Entries taken from a collection:
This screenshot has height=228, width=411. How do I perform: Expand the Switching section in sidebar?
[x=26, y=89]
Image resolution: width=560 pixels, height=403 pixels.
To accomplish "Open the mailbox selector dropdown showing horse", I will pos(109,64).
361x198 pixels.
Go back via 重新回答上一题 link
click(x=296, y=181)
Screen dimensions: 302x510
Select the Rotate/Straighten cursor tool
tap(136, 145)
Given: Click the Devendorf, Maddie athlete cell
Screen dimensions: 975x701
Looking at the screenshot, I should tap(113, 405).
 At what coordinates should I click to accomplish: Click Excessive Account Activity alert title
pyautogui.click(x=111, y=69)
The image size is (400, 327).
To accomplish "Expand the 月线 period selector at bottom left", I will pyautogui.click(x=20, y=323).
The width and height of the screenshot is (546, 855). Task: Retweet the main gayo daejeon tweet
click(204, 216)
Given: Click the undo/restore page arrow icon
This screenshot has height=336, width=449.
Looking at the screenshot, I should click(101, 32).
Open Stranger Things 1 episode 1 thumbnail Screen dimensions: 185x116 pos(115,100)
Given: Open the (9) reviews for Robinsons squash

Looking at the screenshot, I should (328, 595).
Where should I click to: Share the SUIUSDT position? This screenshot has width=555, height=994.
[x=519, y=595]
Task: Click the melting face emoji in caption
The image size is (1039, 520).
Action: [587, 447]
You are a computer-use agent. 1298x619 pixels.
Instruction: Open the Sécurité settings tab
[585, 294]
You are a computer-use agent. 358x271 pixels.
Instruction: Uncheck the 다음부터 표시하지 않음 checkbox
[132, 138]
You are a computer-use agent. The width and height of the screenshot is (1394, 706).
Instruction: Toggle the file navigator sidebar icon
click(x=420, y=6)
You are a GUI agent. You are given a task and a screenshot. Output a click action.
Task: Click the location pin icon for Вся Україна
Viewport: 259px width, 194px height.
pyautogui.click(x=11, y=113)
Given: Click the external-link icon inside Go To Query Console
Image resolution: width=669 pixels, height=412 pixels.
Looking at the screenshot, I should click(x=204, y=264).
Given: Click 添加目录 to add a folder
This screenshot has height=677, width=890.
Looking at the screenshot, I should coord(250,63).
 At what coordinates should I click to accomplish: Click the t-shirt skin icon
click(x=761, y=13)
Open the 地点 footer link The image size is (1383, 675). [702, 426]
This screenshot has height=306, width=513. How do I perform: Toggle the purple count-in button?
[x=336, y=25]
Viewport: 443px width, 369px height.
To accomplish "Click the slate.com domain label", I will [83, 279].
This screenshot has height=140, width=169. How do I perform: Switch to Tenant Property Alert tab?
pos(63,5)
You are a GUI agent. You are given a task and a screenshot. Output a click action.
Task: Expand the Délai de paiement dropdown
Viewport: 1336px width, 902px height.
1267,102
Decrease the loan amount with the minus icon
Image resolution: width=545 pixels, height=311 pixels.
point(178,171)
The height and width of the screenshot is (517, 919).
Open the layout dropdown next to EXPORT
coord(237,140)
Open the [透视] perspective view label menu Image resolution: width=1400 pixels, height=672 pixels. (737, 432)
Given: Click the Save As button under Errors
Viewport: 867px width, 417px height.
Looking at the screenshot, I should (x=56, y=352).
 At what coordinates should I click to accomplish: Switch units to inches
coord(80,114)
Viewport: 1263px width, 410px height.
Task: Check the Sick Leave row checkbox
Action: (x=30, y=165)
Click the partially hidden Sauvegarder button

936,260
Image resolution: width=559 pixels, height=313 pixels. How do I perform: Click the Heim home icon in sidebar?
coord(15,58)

### Problem requirements
Print, please, the lines above from the very first through the one that holds "Task: Click the location", both included, word for word and with nothing else.

### Exercise solution
This screenshot has height=228, width=411. How do I perform: Expand the Switching section in sidebar?
[x=26, y=89]
Image resolution: width=560 pixels, height=403 pixels.
To accomplish "Open the mailbox selector dropdown showing horse", I will pos(109,64).
361x198 pixels.
Go back via 重新回答上一题 link
click(x=296, y=181)
Screen dimensions: 302x510
Select the Rotate/Straighten cursor tool
tap(136, 145)
Given: Click the Devendorf, Maddie athlete cell
Screen dimensions: 975x701
Looking at the screenshot, I should tap(113, 405).
 At what coordinates should I click to accomplish: Click Excessive Account Activity alert title
pyautogui.click(x=111, y=69)
The image size is (400, 327).
To accomplish "Expand the 月线 period selector at bottom left", I will pyautogui.click(x=20, y=323).
The width and height of the screenshot is (546, 855). Task: Retweet the main gayo daejeon tweet
click(204, 216)
Given: Click the undo/restore page arrow icon
This screenshot has height=336, width=449.
Looking at the screenshot, I should click(101, 32).
Open Stranger Things 1 episode 1 thumbnail Screen dimensions: 185x116 pos(115,100)
Given: Open the (9) reviews for Robinsons squash

Looking at the screenshot, I should (328, 595).
Where should I click to: Share the SUIUSDT position? This screenshot has width=555, height=994.
[x=519, y=595]
Task: Click the melting face emoji in caption
The image size is (1039, 520).
Action: [587, 447]
You are a computer-use agent. 1298x619 pixels.
Instruction: Open the Sécurité settings tab
[585, 294]
You are a computer-use agent. 358x271 pixels.
Instruction: Uncheck the 다음부터 표시하지 않음 checkbox
[132, 138]
You are a computer-use agent. The width and height of the screenshot is (1394, 706).
Instruction: Toggle the file navigator sidebar icon
click(x=420, y=6)
You are a GUI agent. You are given a task and a screenshot. Output a click action.
Task: Click the location pin icon for Вся Україна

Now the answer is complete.